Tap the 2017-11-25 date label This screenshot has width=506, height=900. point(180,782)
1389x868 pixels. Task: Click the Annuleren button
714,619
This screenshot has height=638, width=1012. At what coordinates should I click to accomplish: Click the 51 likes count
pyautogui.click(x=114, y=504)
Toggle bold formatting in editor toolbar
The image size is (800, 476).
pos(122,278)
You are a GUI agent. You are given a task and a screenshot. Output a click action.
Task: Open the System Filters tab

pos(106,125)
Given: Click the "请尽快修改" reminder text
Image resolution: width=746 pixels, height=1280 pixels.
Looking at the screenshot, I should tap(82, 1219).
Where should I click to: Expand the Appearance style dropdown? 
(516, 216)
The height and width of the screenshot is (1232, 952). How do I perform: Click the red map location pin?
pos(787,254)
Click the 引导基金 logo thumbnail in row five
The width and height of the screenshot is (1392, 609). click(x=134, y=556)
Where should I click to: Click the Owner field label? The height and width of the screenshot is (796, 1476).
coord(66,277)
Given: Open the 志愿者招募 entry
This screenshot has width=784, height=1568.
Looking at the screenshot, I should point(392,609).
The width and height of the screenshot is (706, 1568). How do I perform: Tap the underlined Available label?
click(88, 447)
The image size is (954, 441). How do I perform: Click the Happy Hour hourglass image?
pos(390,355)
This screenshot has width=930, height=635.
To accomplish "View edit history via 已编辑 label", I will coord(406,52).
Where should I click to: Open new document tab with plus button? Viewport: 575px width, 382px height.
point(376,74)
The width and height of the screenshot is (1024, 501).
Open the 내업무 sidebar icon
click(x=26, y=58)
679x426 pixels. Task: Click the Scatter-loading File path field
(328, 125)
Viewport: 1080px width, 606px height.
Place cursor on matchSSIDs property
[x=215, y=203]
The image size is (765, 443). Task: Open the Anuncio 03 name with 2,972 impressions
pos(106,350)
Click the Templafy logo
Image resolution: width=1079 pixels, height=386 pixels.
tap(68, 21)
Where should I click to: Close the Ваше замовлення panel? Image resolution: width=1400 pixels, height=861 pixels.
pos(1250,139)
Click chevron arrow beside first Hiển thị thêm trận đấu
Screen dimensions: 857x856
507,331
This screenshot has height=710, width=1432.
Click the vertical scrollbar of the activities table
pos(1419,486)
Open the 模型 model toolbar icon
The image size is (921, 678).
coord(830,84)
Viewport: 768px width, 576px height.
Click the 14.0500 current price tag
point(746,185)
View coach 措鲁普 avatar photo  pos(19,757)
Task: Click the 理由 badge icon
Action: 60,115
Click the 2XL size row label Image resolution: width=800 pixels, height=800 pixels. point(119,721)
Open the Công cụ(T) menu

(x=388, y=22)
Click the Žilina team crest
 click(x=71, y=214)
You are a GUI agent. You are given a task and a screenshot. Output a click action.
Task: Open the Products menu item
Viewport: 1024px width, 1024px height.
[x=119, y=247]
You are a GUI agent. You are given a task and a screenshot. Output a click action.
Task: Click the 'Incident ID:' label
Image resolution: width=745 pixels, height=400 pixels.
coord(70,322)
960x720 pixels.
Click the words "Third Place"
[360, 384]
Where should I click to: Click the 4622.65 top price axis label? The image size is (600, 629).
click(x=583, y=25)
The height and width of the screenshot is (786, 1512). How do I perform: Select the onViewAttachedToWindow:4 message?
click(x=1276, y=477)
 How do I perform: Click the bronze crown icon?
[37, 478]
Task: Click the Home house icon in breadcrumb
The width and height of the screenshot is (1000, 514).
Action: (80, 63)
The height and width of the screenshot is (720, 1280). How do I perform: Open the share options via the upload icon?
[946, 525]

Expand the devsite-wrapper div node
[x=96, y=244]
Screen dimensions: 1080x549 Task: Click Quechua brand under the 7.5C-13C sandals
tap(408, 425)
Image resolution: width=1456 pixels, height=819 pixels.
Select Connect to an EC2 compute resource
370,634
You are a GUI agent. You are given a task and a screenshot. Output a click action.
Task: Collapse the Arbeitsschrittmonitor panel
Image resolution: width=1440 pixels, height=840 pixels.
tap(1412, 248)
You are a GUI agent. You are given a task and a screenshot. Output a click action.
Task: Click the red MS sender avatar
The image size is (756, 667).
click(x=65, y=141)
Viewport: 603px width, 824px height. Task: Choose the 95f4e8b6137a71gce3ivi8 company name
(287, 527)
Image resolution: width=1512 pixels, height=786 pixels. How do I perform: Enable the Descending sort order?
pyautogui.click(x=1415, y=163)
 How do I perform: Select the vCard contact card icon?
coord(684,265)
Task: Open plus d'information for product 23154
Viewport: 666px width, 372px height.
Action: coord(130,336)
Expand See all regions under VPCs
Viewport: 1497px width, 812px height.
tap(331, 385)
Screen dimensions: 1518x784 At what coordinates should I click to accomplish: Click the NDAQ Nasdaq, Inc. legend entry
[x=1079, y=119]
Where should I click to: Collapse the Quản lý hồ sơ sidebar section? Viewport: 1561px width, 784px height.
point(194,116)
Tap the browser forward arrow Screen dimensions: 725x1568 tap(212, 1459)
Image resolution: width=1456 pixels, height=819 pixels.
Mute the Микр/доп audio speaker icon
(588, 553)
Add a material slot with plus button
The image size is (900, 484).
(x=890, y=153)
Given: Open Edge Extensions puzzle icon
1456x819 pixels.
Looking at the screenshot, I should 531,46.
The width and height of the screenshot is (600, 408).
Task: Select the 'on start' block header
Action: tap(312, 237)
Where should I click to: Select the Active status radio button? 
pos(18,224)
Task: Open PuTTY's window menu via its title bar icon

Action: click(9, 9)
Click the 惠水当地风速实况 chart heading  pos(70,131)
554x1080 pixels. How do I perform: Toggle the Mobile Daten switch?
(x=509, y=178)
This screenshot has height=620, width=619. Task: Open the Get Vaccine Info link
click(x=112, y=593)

Work required — Rewrite all of the items above, replacing "How do I perform" with "How can I do" wherever it occurs and leaving everything else as it is.

Complete answer —
Tap the 2017-11-25 date label This screenshot has width=506, height=900. point(180,782)
1389x868 pixels. Task: Click the Annuleren button
714,619
This screenshot has height=638, width=1012. At what coordinates should I click to accomplish: Click the 51 likes count
pyautogui.click(x=114, y=504)
Toggle bold formatting in editor toolbar
The image size is (800, 476).
pos(122,278)
You are a GUI agent. You are given a task and a screenshot. Output a click action.
Task: Open the System Filters tab

pos(106,125)
Given: Click the "请尽快修改" reminder text
Image resolution: width=746 pixels, height=1280 pixels.
Looking at the screenshot, I should tap(82, 1219).
Where should I click to: Expand the Appearance style dropdown? 
(516, 216)
The height and width of the screenshot is (1232, 952). How can I do: Click the red map location pin?
pos(787,254)
Click the 引导基金 logo thumbnail in row five
The width and height of the screenshot is (1392, 609). click(x=134, y=556)
Where should I click to: Click the Owner field label? The height and width of the screenshot is (796, 1476).
coord(66,277)
Given: Open the 志愿者招募 entry
This screenshot has width=784, height=1568.
Looking at the screenshot, I should point(392,609).
The width and height of the screenshot is (706, 1568). How can I do: Tap the underlined Available label?
click(88, 447)
The image size is (954, 441). How can I do: Click the Happy Hour hourglass image?
pos(390,355)
This screenshot has width=930, height=635.
To accomplish "View edit history via 已编辑 label", I will coord(406,52).
Where should I click to: Open new document tab with plus button? Viewport: 575px width, 382px height.
point(376,74)
The width and height of the screenshot is (1024, 501).
Open the 내업무 sidebar icon
click(x=26, y=58)
679x426 pixels. Task: Click the Scatter-loading File path field
(328, 125)
Viewport: 1080px width, 606px height.
Place cursor on matchSSIDs property
[x=215, y=203]
The image size is (765, 443). Task: Open the Anuncio 03 name with 2,972 impressions
pos(106,350)
Click the Templafy logo
Image resolution: width=1079 pixels, height=386 pixels.
tap(68, 21)
Where should I click to: Close the Ваше замовлення panel? Image resolution: width=1400 pixels, height=861 pixels.
pos(1250,139)
Click chevron arrow beside first Hiển thị thêm trận đấu
Screen dimensions: 857x856
507,331
This screenshot has height=710, width=1432.
Click the vertical scrollbar of the activities table
pos(1419,486)
Open the 模型 model toolbar icon
The image size is (921, 678).
coord(830,84)
Viewport: 768px width, 576px height.
Click the 14.0500 current price tag
point(746,185)
View coach 措鲁普 avatar photo  pos(19,757)
Task: Click the 理由 badge icon
Action: 60,115
Click the 2XL size row label Image resolution: width=800 pixels, height=800 pixels. point(119,721)
Open the Công cụ(T) menu

(x=388, y=22)
Click the Žilina team crest
 click(x=71, y=214)
You are a GUI agent. You are given a task and a screenshot. Output a click action.
Task: Open the Products menu item
Viewport: 1024px width, 1024px height.
[x=119, y=247]
You are a GUI agent. You are given a task and a screenshot. Output a click action.
Task: Click the 'Incident ID:' label
Image resolution: width=745 pixels, height=400 pixels.
coord(70,322)
960x720 pixels.
Click the words "Third Place"
[360, 384]
Where should I click to: Click the 4622.65 top price axis label? The image size is (600, 629).
click(x=583, y=25)
The height and width of the screenshot is (786, 1512). How can I do: Select the onViewAttachedToWindow:4 message?
click(x=1276, y=477)
 How can I do: Click the bronze crown icon?
[37, 478]
Task: Click the Home house icon in breadcrumb
The width and height of the screenshot is (1000, 514).
Action: (80, 63)
The height and width of the screenshot is (720, 1280). How can I do: Open the share options via the upload icon?
[946, 525]

Expand the devsite-wrapper div node
[x=96, y=244]
Screen dimensions: 1080x549 Task: Click Quechua brand under the 7.5C-13C sandals
tap(408, 425)
Image resolution: width=1456 pixels, height=819 pixels.
Select Connect to an EC2 compute resource
370,634
You are a GUI agent. You are given a task and a screenshot. Output a click action.
Task: Collapse the Arbeitsschrittmonitor panel
Image resolution: width=1440 pixels, height=840 pixels.
tap(1412, 248)
You are a GUI agent. You are given a task and a screenshot. Output a click action.
Task: Click the red MS sender avatar
The image size is (756, 667).
click(x=65, y=141)
Viewport: 603px width, 824px height. Task: Choose the 95f4e8b6137a71gce3ivi8 company name
(287, 527)
Image resolution: width=1512 pixels, height=786 pixels. How can I do: Enable the Descending sort order?
pyautogui.click(x=1415, y=163)
 How can I do: Select the vCard contact card icon?
coord(684,265)
Task: Open plus d'information for product 23154
Viewport: 666px width, 372px height.
Action: coord(130,336)
Expand See all regions under VPCs
Viewport: 1497px width, 812px height.
tap(331, 385)
Screen dimensions: 1518x784 At what coordinates should I click to accomplish: Click the NDAQ Nasdaq, Inc. legend entry
[x=1079, y=119]
Where should I click to: Collapse the Quản lý hồ sơ sidebar section? Viewport: 1561px width, 784px height.
point(194,116)
Tap the browser forward arrow Screen dimensions: 725x1568 tap(212, 1459)
Image resolution: width=1456 pixels, height=819 pixels.
Mute the Микр/доп audio speaker icon
(588, 553)
Add a material slot with plus button
The image size is (900, 484).
(x=890, y=153)
Given: Open Edge Extensions puzzle icon
1456x819 pixels.
Looking at the screenshot, I should 531,46.
The width and height of the screenshot is (600, 408).
Task: Select the 'on start' block header
Action: tap(312, 237)
Where should I click to: Select the Active status radio button? 
pos(18,224)
Task: Open PuTTY's window menu via its title bar icon

Action: click(9, 9)
Click the 惠水当地风速实况 chart heading  pos(70,131)
554x1080 pixels. How can I do: Toggle the Mobile Daten switch?
(x=509, y=178)
This screenshot has height=620, width=619. Task: Open the Get Vaccine Info link
click(x=112, y=593)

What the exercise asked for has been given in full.